PLoS ONE (Jan 2017)

DoEstRare: A statistical test to identify local enrichments in rare genomic variants associated with disease.

  • Elodie Persyn,
  • Matilde Karakachoff,
  • Solena Le Scouarnec,
  • Camille Le Clézio,
  • Dominique Campion,
  • French Exome Consortium,
  • Jean-Jacques Schott,
  • Richard Redon,
  • Lise Bellanger,
  • Christian Dina

DOI
https://doi.org/10.1371/journal.pone.0179364
Journal volume & issue
Vol. 12, no. 7
p. e0179364

Abstract

Read online

Next-generation sequencing technologies made it possible to assay the effect of rare variants on complex diseases. As an extension of the "common disease-common variant" paradigm, rare variant studies are necessary to get a more complete insight into the genetic architecture of human traits.
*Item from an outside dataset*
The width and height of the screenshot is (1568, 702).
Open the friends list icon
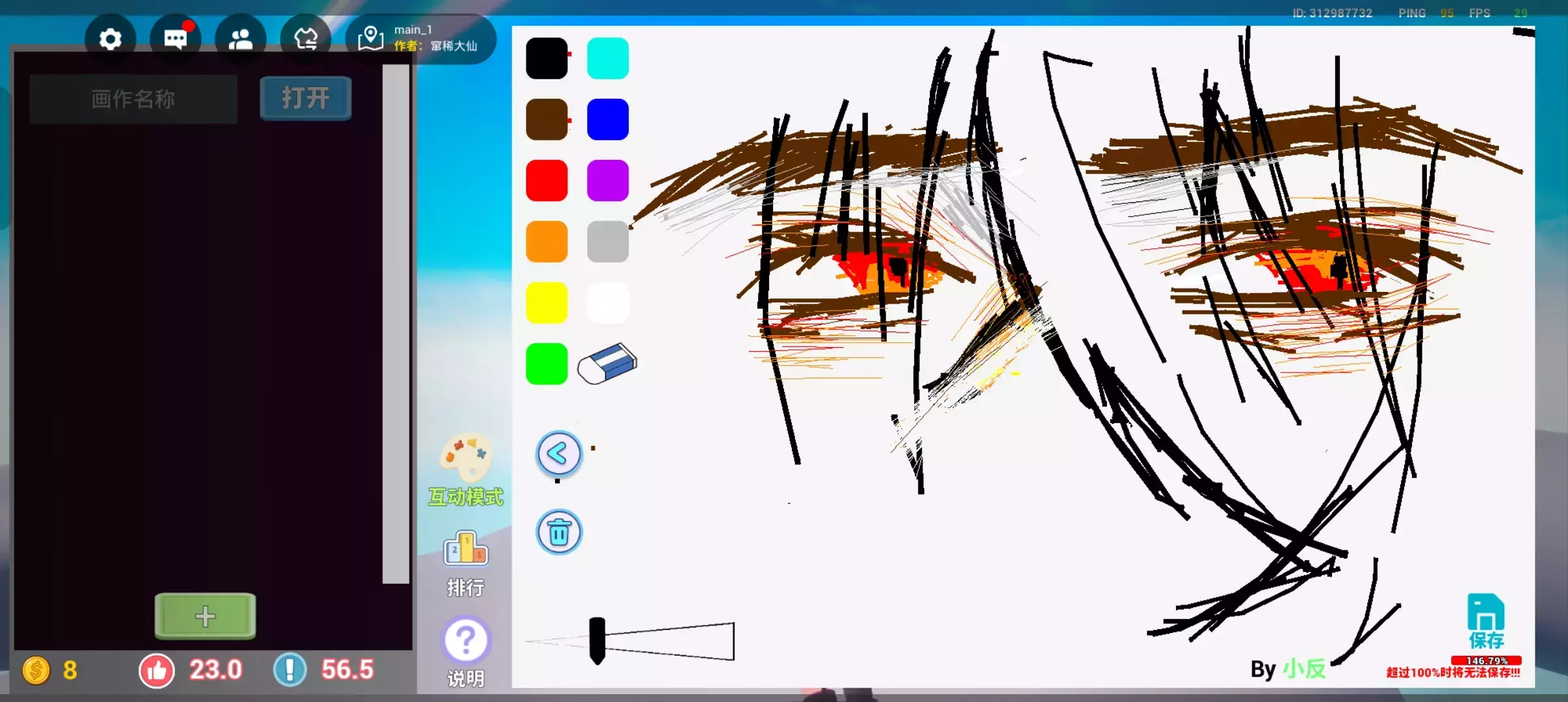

Association studies of these rare variations show new challenges in terms of statistical analysis. Due to their low frequency, rare variants must be tested by groups. This approach is then hindered by the fact that an unknown proportion of the variants could be neutral. The risk level of a rare variation may be determined by its impact but also by its position in the protein sequence. More generally, the molecular mechanisms underlying the disease architecture may involve specific protein domains or inter-genic regulatory regions. While a large variety of methods are optimizing functionality weights for each single marker, few evaluate variant position differences between cases and controls. Here, we propose a test called DoEstRare, which aims to simultaneously detect clusters of disease risk variants and global allele frequency differences in genomic regions. This test estimates, for cases and controls, variant position densities in the genetic region by a kernel method, weighted by a function of allele frequencies. We compared DoEstRare with previously published strategies through simulation studies as well as re-analysis of real datasets. Based on simulation under various scenarios, DoEstRare was the sole to consistently show highest performance, in terms of type I error and power both when variants were clustered or not. DoEstRare was also applied to Brugada syndrome and early-onset Alzheimer's disease data and provided complementary results to other existing tests. DoEstRare, by integrating variant position information, gives new opportunities to explain disease susceptibility. DoEstRare is implemented in a user-friendly R package.